PROBLEM REQUIREMENTS: Filter the listing below down to the lines with the word "agent" and copy those.

━━━━━━━━━━

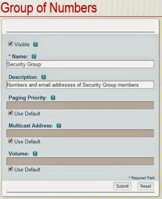Screen dimensions: 162x199
Task: Open Paging Priority help question mark
Action: point(53,98)
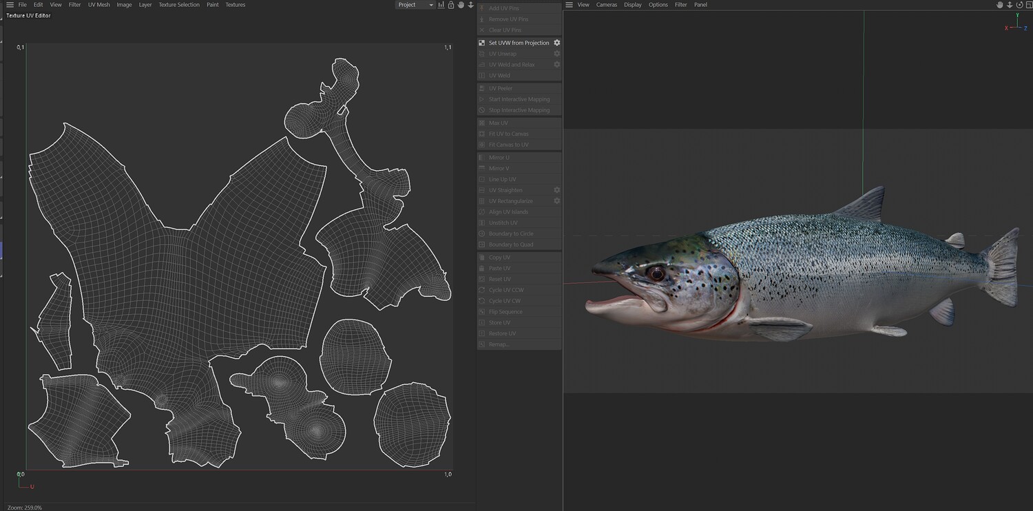Click the histogram bars icon beside Project

[441, 5]
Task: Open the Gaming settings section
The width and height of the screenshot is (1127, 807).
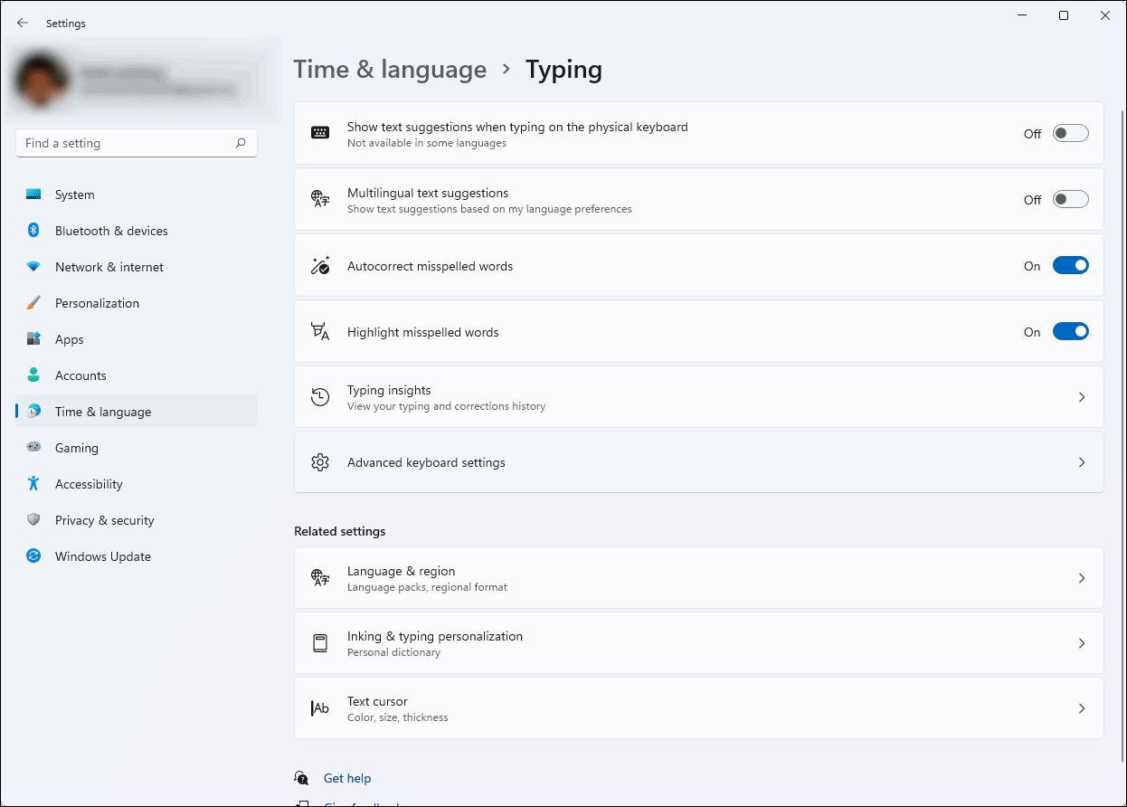Action: pyautogui.click(x=77, y=447)
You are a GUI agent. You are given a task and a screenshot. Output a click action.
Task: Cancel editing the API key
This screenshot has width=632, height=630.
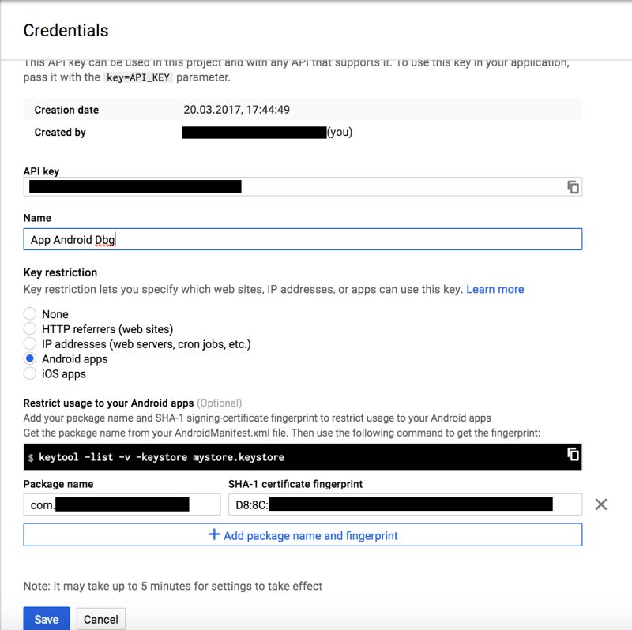coord(100,619)
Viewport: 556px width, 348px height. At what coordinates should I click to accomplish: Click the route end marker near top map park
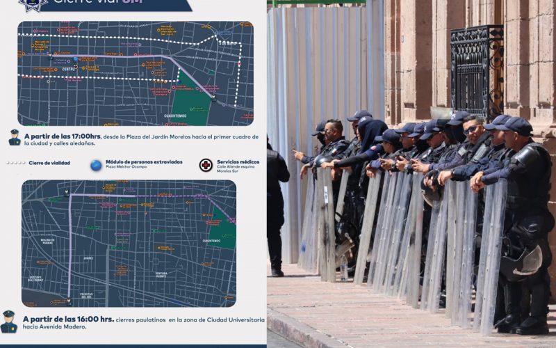tap(213, 97)
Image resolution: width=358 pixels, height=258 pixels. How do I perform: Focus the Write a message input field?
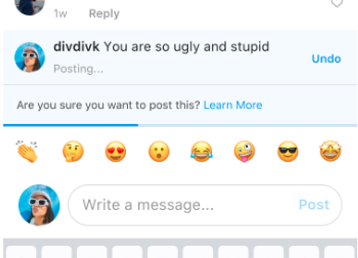(x=205, y=205)
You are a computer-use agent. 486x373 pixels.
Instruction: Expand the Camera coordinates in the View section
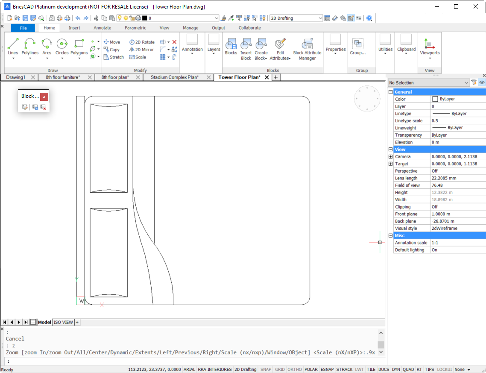[x=391, y=156]
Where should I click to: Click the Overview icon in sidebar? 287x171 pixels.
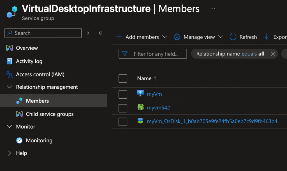tap(10, 48)
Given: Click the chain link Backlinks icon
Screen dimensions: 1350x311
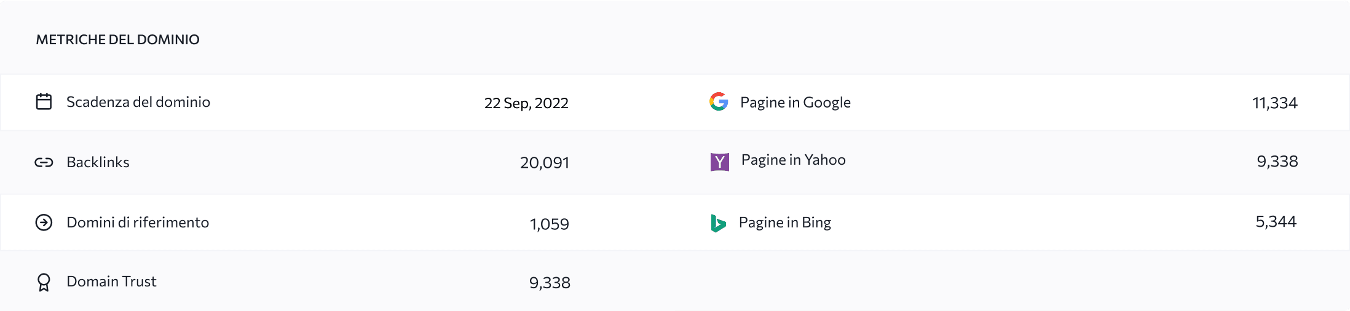Looking at the screenshot, I should click(x=44, y=162).
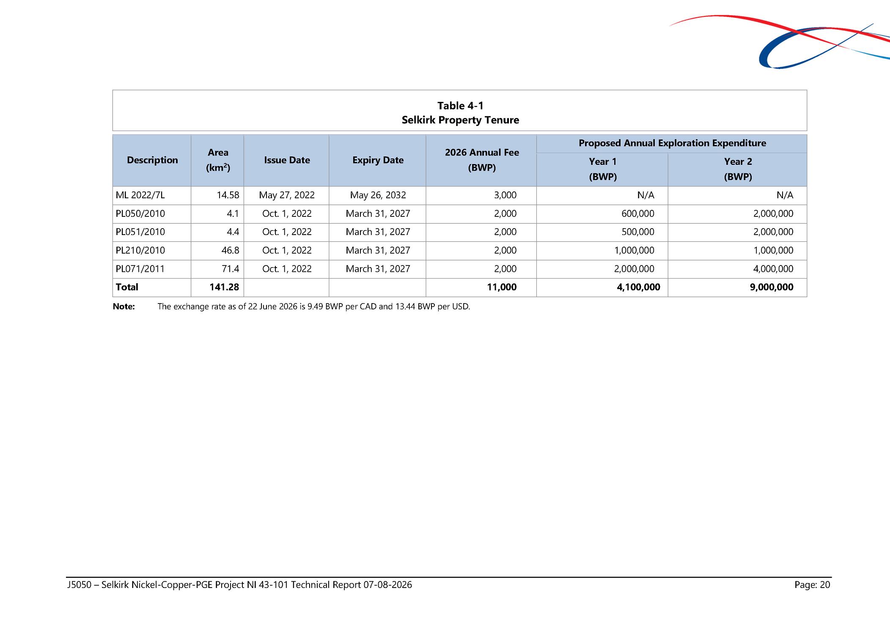Click the Description column header
The image size is (890, 629).
point(152,160)
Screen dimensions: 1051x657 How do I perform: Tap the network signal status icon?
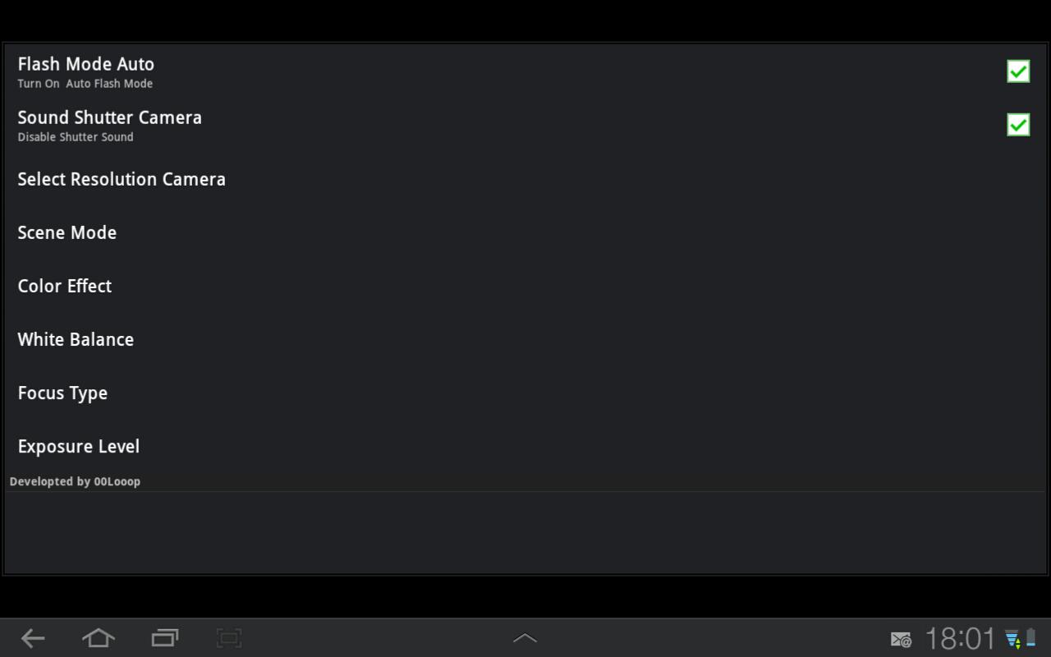coord(1012,639)
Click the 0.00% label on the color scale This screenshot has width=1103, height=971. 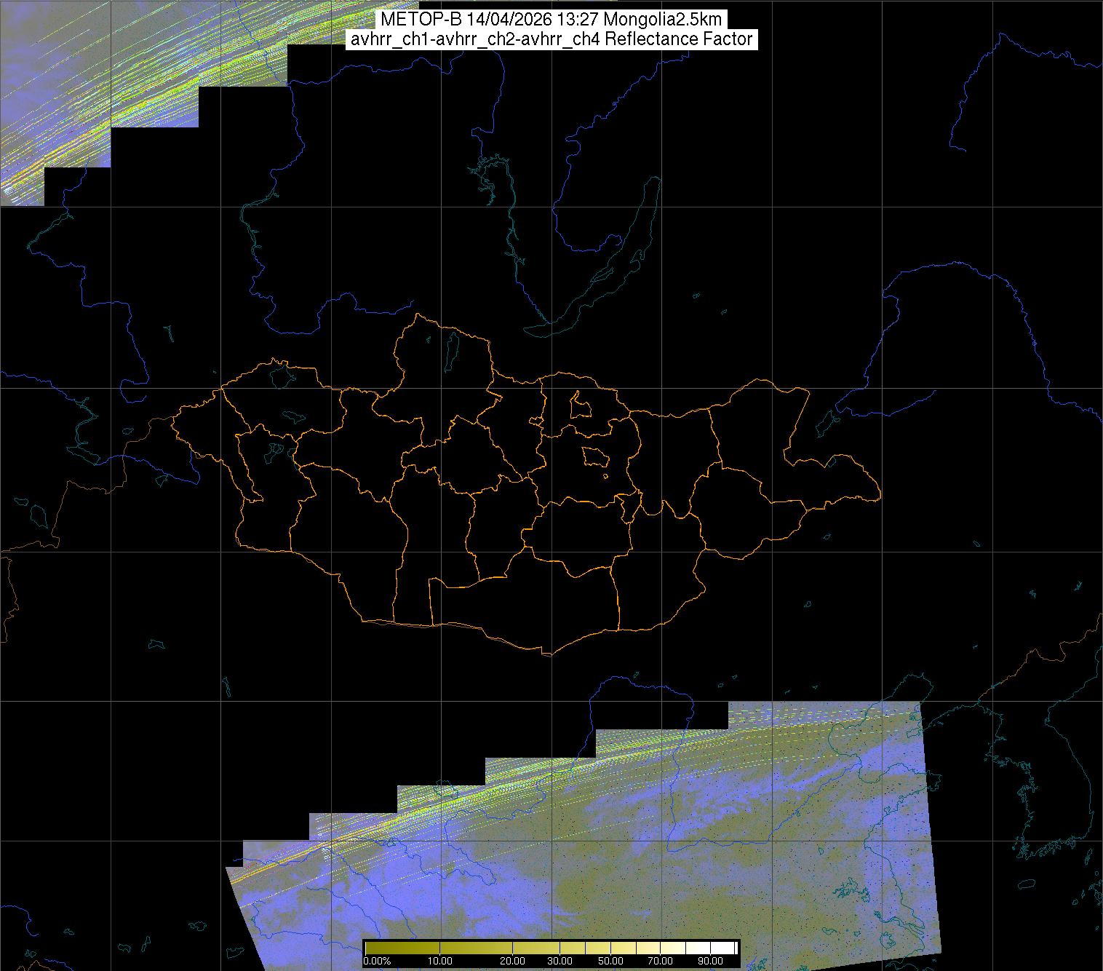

━━━━━━━━━━

RESPONSE TO THIS TASK:
You are a GUI agent. You are given a task and a screenshot. Output a click action.
You are a computer-use agent. 486x373 pixels.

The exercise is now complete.